▶ [Provided records]:
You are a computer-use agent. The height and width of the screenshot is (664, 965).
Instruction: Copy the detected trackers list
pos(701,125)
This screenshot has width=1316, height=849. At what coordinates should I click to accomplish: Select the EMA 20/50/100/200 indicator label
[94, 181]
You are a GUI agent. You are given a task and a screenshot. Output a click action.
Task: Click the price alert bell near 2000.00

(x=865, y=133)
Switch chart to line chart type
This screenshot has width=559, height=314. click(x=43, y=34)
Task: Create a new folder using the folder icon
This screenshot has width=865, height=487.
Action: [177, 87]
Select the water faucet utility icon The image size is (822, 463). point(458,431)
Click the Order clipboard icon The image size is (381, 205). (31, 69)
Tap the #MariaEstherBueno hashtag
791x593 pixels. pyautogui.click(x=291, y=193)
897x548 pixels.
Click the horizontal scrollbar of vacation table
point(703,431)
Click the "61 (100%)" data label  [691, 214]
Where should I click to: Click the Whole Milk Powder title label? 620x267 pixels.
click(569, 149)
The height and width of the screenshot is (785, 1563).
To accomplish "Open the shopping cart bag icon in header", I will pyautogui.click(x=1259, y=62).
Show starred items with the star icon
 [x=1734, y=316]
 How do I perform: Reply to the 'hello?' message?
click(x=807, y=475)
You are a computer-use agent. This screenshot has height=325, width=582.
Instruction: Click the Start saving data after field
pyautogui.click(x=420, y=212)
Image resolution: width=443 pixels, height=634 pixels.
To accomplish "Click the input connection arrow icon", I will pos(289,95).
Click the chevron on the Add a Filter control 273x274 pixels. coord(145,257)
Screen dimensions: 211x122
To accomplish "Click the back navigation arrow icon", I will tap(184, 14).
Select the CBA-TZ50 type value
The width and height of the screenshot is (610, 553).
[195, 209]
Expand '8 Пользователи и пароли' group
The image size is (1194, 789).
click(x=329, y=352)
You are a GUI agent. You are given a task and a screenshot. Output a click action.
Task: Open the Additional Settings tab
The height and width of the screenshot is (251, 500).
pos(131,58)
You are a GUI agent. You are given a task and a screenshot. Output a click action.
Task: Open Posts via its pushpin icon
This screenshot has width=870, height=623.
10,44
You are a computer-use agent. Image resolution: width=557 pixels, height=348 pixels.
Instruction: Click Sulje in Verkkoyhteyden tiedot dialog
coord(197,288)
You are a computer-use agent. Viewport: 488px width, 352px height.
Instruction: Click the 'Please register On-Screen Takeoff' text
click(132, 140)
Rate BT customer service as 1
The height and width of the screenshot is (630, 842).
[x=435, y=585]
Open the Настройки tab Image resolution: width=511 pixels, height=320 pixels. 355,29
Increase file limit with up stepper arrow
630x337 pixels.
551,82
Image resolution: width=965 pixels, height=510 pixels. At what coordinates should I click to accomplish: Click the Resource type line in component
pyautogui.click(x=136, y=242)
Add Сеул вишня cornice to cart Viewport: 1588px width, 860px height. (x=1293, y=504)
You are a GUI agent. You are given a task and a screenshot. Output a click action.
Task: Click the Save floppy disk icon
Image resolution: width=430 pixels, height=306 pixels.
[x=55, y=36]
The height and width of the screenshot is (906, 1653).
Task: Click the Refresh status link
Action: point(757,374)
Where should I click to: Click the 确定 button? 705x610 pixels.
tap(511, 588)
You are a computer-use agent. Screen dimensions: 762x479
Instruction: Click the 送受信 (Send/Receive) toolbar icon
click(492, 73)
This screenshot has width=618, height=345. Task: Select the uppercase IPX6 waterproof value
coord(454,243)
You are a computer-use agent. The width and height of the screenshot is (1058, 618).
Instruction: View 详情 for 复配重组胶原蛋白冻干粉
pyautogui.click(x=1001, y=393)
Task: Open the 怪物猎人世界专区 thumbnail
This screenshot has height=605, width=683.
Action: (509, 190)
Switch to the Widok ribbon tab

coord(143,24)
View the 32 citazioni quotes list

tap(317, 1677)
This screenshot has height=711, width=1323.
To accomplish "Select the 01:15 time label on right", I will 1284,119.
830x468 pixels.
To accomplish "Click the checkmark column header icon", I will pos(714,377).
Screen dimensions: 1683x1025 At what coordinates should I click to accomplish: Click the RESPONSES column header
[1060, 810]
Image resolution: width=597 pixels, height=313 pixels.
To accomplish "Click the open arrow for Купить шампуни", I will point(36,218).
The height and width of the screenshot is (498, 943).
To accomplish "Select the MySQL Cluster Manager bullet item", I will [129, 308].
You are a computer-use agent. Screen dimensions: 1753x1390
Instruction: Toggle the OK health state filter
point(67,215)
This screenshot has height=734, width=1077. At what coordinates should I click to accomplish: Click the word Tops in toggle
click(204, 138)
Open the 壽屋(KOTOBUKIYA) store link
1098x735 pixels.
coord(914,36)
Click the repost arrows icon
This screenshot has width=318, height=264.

▶ [Task brief]: Render the lines from the line with "Switch chart to line chart type" to the line with "791x593 pixels. pyautogui.click(x=291, y=193)" as a two-column CSV with the columns input and output, one row per pair. Put each value in a single quoted field, with line breaks replaced by spaces.

▶ [Solution to the problem]:
input,output
"Switch chart to line chart type","This screenshot has width=559, height=314. click(x=43, y=34)"
"Task: Create a new folder using the folder icon This screenshot has width=865, height=487.","Action: [177, 87]"
"Select the water faucet utility icon The image size is (822, 463).","point(458,431)"
"Click the Order clipboard icon The image size is (381, 205).","(31, 69)"
"Tap the #MariaEstherBueno hashtag","791x593 pixels. pyautogui.click(x=291, y=193)"